The four cases had no other pathogenic or likely pathogenic variants in other epilepsy-associated genes [14].

Clinical features of the patients with TSC1 variants

The summarized clinical features of the four patients with TSC1 variants are listed in Table 1. The seizure-onset age ranged from 2 to 8 years old (median age, 4.5 years).

Case 1 and case 2 with de novo heterozygous variants were diagnosed with DEE. They exhibited frequent seizures with intellectual disability.

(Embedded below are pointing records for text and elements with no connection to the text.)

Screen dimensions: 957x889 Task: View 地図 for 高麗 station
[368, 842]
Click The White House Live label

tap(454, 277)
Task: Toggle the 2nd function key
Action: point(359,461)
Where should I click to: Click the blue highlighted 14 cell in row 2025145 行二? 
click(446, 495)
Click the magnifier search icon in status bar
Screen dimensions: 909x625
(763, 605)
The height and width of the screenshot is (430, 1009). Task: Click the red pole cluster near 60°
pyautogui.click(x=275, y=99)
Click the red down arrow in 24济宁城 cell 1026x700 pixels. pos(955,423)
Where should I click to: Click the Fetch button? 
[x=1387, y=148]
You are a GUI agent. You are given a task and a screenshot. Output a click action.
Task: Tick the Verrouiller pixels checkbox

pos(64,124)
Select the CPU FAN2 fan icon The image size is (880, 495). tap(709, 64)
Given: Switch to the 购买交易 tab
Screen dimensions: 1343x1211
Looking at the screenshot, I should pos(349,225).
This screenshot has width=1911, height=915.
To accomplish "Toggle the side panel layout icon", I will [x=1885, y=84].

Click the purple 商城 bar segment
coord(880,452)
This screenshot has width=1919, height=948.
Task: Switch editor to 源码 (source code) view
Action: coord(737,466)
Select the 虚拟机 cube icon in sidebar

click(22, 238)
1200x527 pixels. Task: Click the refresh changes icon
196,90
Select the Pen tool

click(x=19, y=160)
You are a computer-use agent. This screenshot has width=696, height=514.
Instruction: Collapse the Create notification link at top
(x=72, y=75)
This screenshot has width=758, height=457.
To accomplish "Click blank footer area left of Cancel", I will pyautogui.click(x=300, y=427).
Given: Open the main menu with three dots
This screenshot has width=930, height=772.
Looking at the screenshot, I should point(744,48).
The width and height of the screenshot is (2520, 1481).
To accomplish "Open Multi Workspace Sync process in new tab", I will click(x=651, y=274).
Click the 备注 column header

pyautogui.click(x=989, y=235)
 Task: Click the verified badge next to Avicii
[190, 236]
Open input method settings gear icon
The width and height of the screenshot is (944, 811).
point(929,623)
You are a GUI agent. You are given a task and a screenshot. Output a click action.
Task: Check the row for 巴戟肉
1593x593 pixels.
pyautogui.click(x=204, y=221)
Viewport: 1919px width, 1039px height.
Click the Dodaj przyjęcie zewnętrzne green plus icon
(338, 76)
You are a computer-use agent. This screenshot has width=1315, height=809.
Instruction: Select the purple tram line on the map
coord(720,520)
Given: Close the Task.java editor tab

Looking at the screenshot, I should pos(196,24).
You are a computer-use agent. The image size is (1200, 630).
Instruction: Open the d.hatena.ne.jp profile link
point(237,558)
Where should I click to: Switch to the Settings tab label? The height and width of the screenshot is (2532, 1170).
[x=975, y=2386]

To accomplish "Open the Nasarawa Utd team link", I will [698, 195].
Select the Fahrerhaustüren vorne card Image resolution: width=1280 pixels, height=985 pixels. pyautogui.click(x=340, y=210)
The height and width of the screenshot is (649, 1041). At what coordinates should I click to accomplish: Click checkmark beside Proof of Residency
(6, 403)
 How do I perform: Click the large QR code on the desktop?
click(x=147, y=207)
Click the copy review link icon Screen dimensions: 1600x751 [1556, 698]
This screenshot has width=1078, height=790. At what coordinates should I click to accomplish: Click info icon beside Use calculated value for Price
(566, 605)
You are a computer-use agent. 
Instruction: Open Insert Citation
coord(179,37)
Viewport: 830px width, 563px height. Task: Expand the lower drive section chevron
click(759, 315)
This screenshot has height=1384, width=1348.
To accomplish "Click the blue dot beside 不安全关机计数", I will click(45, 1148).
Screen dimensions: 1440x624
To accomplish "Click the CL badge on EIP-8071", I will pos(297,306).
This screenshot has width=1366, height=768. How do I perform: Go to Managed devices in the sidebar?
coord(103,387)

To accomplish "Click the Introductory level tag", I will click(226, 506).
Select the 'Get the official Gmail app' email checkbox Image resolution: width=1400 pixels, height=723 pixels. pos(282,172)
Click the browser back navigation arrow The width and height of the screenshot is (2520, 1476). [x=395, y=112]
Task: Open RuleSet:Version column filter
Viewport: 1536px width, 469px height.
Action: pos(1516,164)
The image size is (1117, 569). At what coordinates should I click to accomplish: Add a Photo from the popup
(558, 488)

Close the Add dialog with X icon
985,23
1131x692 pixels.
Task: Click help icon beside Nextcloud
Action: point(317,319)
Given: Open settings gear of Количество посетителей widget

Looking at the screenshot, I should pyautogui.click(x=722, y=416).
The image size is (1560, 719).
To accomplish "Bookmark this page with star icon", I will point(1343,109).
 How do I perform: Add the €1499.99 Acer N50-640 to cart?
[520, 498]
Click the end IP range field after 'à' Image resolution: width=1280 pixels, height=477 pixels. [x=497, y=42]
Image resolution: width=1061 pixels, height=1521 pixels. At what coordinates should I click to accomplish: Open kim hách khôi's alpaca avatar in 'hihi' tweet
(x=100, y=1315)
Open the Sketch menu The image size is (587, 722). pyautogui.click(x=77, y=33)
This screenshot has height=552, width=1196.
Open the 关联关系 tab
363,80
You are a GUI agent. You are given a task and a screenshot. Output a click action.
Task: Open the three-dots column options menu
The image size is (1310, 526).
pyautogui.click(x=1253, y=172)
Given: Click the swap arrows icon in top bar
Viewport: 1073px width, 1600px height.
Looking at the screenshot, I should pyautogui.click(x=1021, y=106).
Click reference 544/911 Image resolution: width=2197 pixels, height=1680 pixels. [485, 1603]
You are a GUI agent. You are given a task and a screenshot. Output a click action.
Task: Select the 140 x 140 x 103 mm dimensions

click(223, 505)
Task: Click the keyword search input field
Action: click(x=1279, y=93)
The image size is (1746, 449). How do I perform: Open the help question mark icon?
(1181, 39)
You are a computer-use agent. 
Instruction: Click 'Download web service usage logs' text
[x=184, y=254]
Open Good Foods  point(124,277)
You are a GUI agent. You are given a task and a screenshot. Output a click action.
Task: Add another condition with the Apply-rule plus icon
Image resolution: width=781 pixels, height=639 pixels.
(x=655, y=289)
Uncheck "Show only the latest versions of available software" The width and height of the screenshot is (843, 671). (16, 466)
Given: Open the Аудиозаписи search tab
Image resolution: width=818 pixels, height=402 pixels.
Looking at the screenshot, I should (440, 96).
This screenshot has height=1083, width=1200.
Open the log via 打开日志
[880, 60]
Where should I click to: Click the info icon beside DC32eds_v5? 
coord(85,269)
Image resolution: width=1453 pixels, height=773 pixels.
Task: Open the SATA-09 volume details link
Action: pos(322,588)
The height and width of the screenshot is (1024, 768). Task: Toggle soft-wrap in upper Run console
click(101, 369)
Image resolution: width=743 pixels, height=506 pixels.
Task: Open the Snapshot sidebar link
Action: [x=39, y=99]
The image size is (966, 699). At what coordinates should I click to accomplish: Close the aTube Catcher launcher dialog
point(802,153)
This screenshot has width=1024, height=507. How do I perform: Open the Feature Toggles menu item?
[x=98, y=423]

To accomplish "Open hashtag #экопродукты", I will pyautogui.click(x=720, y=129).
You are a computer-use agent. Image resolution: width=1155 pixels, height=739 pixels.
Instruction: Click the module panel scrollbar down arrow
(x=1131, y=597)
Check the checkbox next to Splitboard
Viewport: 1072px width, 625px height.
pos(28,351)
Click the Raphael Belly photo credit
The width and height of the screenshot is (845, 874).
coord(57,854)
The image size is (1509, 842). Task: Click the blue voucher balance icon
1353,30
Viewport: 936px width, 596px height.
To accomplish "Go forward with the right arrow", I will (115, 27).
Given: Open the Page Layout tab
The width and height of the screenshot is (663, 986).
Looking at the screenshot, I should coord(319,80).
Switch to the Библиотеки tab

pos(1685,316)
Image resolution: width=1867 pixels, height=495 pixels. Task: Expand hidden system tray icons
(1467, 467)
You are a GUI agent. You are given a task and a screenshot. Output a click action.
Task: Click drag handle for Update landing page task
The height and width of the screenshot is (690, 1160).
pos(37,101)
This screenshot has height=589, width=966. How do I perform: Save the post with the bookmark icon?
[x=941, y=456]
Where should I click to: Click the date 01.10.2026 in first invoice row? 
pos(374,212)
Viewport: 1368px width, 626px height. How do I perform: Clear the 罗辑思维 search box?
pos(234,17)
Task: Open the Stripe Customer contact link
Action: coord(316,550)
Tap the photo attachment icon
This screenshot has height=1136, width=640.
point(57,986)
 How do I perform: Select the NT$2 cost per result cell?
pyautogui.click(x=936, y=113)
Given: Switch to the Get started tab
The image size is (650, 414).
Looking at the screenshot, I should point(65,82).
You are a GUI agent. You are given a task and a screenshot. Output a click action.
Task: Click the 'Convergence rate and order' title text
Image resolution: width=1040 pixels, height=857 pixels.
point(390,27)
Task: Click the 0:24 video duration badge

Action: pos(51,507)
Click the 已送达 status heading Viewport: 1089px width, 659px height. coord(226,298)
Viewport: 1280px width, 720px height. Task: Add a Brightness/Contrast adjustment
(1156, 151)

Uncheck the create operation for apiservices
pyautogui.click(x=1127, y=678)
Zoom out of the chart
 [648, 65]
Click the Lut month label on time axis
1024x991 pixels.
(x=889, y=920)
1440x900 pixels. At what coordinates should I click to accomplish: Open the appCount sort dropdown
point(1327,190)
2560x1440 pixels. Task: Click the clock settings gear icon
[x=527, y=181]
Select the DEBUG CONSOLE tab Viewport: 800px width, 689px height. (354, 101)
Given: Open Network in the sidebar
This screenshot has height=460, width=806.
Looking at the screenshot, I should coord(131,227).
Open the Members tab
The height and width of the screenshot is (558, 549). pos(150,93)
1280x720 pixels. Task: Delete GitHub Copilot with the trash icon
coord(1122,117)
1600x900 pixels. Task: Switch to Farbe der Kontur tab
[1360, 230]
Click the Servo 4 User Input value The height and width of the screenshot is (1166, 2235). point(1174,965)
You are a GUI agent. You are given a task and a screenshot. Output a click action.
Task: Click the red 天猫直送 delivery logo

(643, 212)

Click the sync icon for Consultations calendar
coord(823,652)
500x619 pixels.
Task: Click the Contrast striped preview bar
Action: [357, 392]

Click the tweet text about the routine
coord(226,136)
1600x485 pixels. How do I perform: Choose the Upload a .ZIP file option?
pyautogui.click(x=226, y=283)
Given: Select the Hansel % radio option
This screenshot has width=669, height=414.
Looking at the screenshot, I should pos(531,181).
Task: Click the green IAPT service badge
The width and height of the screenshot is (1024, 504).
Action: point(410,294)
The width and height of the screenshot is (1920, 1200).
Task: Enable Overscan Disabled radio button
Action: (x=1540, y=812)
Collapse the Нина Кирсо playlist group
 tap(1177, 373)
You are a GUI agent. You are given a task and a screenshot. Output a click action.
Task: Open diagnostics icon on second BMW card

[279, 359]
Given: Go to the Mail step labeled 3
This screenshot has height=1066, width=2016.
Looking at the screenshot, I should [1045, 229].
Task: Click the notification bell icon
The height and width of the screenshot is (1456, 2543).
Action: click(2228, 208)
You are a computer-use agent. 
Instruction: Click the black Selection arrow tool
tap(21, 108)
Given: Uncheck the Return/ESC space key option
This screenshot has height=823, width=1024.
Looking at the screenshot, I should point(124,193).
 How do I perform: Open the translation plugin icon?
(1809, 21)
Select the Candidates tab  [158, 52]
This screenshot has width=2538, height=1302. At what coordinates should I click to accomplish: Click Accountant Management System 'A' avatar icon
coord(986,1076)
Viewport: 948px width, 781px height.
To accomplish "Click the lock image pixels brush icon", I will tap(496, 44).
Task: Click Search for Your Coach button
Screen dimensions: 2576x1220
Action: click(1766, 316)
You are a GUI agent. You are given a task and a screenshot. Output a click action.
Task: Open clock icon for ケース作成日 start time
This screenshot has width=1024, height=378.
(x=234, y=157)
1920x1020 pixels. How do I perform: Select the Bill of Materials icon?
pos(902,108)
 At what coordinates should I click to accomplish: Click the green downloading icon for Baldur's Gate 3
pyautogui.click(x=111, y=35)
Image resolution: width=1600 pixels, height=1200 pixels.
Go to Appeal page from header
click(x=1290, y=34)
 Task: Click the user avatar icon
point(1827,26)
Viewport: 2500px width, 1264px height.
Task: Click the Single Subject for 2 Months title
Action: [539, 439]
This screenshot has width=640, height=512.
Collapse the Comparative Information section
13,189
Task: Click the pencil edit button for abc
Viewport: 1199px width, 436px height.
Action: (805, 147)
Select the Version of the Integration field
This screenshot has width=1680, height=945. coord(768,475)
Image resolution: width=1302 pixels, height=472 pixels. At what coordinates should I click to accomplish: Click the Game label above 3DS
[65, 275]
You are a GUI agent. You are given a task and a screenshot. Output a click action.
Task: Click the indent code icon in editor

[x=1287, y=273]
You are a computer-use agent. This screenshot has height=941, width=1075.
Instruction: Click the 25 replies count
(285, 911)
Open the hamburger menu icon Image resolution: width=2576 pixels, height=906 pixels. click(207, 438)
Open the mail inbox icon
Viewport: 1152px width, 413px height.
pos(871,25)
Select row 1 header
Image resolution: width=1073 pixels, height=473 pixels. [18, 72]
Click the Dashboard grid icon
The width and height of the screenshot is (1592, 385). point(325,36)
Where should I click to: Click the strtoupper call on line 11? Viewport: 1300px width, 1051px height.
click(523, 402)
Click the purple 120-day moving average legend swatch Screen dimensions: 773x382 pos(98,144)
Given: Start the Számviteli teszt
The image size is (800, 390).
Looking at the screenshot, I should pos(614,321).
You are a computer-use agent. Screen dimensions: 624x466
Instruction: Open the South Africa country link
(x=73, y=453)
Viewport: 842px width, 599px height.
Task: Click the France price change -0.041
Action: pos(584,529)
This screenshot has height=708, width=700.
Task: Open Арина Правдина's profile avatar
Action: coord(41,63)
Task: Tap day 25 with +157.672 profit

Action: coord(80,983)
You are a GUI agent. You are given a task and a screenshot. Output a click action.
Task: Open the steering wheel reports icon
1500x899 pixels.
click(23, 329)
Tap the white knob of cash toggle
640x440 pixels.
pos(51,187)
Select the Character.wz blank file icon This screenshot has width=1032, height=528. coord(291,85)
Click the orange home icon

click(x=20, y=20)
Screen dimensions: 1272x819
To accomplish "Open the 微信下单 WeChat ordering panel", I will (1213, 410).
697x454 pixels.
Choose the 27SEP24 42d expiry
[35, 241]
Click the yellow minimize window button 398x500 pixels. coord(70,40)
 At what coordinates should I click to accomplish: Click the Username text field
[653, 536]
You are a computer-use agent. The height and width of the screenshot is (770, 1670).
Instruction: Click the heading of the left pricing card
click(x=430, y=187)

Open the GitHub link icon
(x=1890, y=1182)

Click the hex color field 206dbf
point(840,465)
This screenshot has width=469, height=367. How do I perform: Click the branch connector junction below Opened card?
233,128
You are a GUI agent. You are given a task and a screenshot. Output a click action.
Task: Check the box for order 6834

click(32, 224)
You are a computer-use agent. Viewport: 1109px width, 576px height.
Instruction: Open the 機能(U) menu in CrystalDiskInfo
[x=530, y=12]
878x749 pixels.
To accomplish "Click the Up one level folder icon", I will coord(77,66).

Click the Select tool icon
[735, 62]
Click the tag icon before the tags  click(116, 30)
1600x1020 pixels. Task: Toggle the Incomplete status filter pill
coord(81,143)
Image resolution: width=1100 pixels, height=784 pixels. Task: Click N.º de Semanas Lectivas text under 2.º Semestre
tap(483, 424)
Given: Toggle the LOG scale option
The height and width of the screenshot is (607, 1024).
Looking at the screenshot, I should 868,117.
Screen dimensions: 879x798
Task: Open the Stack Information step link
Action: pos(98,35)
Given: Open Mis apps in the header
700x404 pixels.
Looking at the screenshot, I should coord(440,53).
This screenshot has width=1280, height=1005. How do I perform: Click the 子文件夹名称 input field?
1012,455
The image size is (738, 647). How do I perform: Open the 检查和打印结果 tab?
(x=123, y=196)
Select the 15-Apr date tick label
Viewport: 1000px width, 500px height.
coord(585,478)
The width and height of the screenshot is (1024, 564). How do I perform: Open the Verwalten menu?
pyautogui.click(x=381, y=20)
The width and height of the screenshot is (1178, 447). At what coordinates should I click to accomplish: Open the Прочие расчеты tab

Case 1 was a girl harboring variant p.Arg500*. She experienced an atonic seizure at the age of 4 years. Later, she presented frequent tonic seizures at a frequency of 4–6 times daily. EEG of this patient showed generalized 1.5–2.5 Hz spike-slow waves. The seizures were controlled by lamotrigine and valproate.

Case 2 was a boy harboring variant p.Arg786*. He initially presented tonic seizures at age of 5 years. Subsequently, he experienced multiple seizures, including tonic, atypical absence and atonic seizures at the age of 6 years. Interictal EEGs revealed generalized and multifocal discharges (Fig. 2a, b). Ictal EEG showed generalized 1.5–2.5 Hz spike-slow waves (Fig. 2c). The patient presented refractory seizures following treatment with a combination of three anti-seizure medications (ASMs).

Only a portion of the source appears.